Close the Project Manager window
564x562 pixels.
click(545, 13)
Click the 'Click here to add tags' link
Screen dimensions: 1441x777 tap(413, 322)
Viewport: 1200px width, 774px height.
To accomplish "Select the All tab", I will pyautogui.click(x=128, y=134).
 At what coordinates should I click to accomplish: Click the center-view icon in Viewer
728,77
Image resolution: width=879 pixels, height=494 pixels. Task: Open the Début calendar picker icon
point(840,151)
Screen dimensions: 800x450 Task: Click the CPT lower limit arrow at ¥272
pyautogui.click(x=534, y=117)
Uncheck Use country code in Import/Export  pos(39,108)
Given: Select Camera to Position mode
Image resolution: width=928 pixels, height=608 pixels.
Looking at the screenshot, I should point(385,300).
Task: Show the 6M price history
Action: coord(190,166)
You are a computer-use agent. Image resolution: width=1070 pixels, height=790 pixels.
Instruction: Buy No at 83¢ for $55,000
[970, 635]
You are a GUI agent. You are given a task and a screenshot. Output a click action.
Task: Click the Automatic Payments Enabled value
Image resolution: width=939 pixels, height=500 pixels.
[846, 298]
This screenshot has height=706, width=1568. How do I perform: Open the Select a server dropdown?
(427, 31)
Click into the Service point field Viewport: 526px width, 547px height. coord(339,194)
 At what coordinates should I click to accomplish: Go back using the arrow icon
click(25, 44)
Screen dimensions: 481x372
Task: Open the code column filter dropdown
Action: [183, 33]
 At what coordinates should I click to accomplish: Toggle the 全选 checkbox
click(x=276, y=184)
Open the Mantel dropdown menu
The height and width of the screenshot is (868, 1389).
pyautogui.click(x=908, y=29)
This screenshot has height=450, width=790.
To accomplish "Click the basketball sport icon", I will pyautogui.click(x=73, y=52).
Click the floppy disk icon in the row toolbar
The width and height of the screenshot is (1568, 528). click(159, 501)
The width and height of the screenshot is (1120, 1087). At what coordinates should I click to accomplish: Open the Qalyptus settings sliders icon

| What this task involves |
Every line in the records above that contains the word "Viewport" should be copied out.

| Task answer |
Viewport: 1200px width, 774px height.
Click into the Service point field Viewport: 526px width, 547px height. coord(339,194)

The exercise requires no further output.